• Strength of evidence

    For at least several years, several medical societies have recommended that men above the age of 75 should not be screened for prostate cancer. The USPSTF goes further and recommends against screening at any age. Yet, a recent estimate is that well over half of men ages 75-79 years were screened for prostate cancer.


    To find out, go read my latest at the AcademyHealth blog.


    • I am way outside my comfort zone here except as a patient. I think every male should be screened for prostate cancer. The question is how, correct?
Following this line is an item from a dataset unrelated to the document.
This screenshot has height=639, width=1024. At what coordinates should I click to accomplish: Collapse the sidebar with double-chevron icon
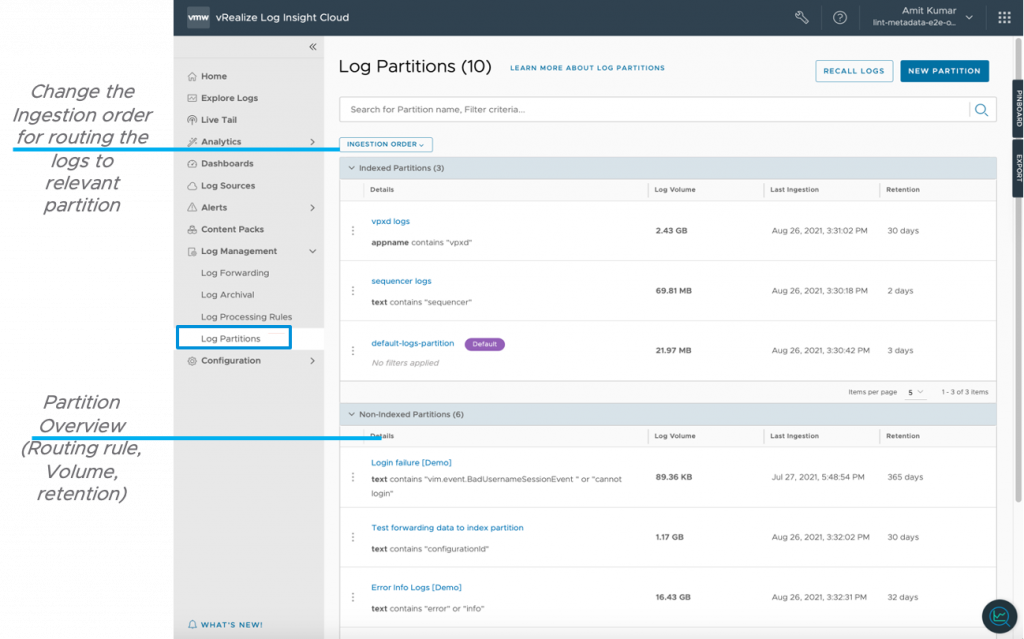tap(313, 47)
      • Be a more informed patient. Just read the posts here on this topic and follow the links for more: http://theincidentaleconomist.com/wordpress/tag/prostate-cancer/

        • Your links say that PSA tests don’t do a very good job of detecting prostate cancer vs. detecting… (other problems with the prostate). And that PSA testing leads to unnecessary biopsies which can have side effects that make life miserable and/or outweigh (or something statistical) the chance of dying of prostate cancer.

          But your blog post above says men maybe don’t need to be screened for prostate cancer. My point was that old men == or at least those between 50-75 == still need to get their prostates checked annually. The issue is the how of the test not whether it needs to be done.
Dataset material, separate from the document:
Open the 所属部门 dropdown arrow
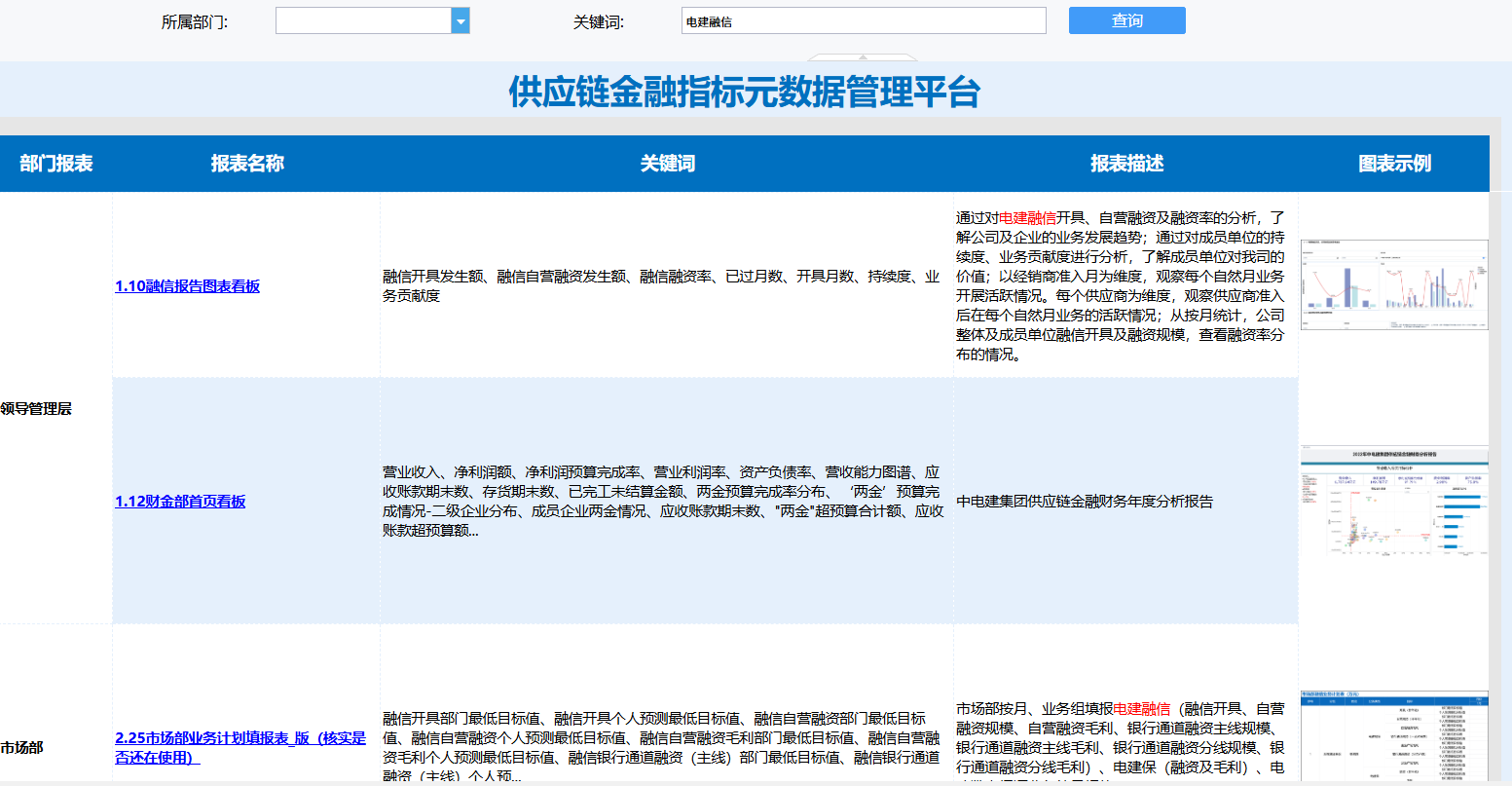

          • I’m not going to give you medical advice. You can read the advice of bodies of physicians (like the USPSTF) and make up your own mind.
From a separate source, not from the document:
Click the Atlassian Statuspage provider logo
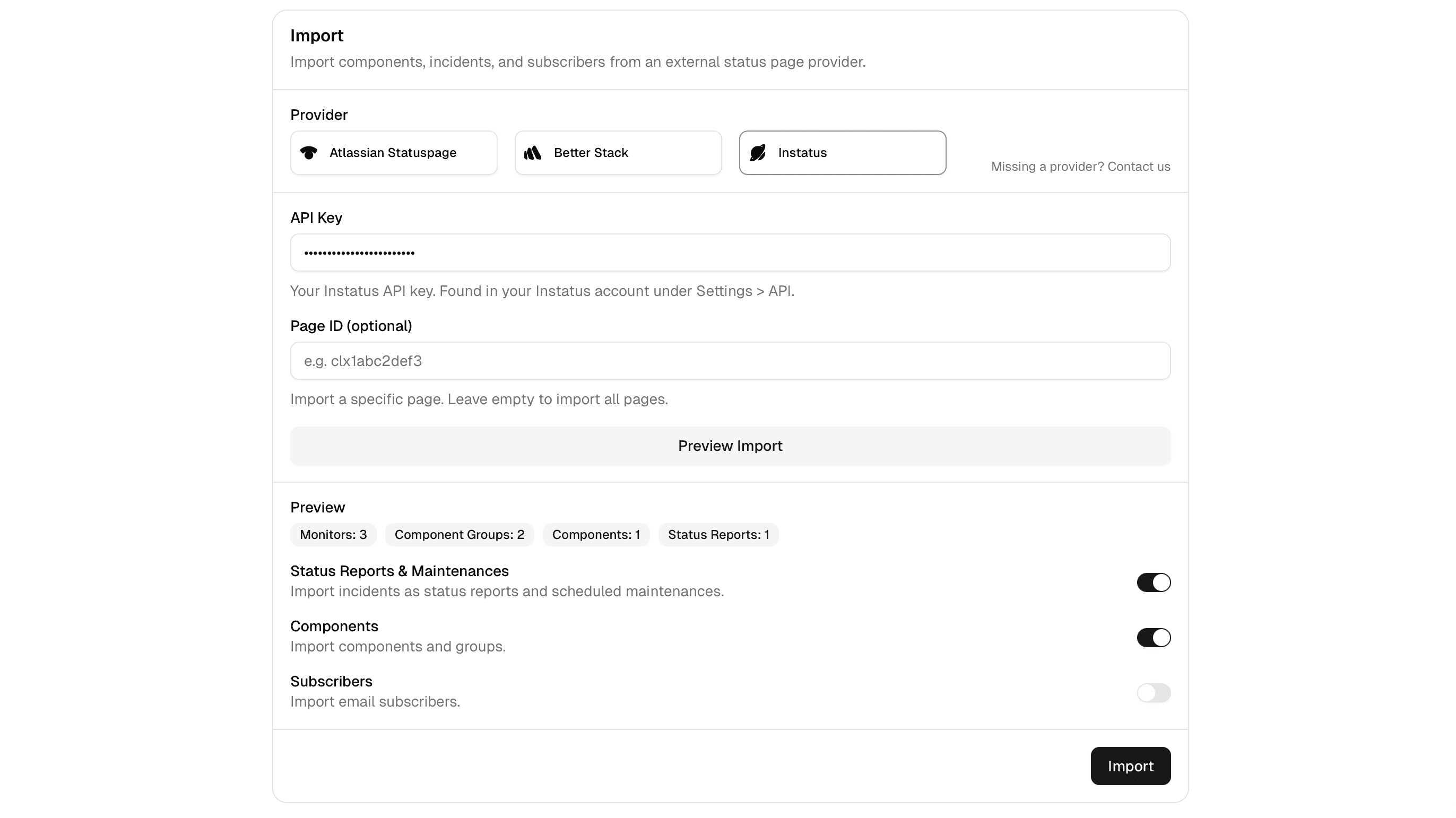The height and width of the screenshot is (818, 1456). pyautogui.click(x=309, y=153)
            • I am sorry but I am not asking you for medical advice. I am suggestring you not give it to others because according to your bio you are not a doctor.

            • I took your comment seriously enough to take another look at my post. I didn’t see where I gave medical advice. I did see where I linked to the research and judgments of medical experts. This conversation is over.

    • Easy———->

      “Doctor, I want that prostate test. My army buddy just was diagnosed with prostate cancer and had a hell of a time with surgery and everything, because his doctor told him he had a bad case.”

      “Well, I suppose you have read the recent newspaper articles about the risks involved with testing, and that it doesn’t really improve life expectancy in men tested.”

      “Yea, well, doc, I just don’t want to go through what he went through. Let’s do the test, because I want treatment early, if there’s cancer.”

      “Let’s talk more about this. It really isn’t a test that helps save lives.”

      “Doc, it’s a test for cancer, that’s simple enough. My insurance will pay for it, so let’s do it. Don’t get testy with me, okay?”

      Sigh. “Fine, lets order it.”

    • I also don’t understand. Are we really saying that we should let prostate cancer go untreated? My dad who is around 60 was diagnosed and treated 2 years ago. Are you saying that his life expectancy if we had let the cancer grow and develop would be the same as his life expectancy now that he has had the cancer removed?

      Sorry if I am dense, but the post was so assuming and casual I want to make sure I am understanding it right.

      • You are right, Robin. That is exactly what we are saying, for good reasons.

        I think it is really worth you calling that out though because it is a really difficult concept to communicate to people. Given that our social/cultural reaction is “cancer” is “GET IT OUT, GET IT OUT NOW!” that just doesn’t make sense to most of us. We have a social story of Cancer = Death and little nuance to say that’s really not true in some cases.

        It’s easy for us policy specialists and researchers to say that PSA testing doesn’t save any lives, but we need to recognize (as Austin’s post describes) that it is a really difficult concept to communicate in the current state of general knowledge about cancer.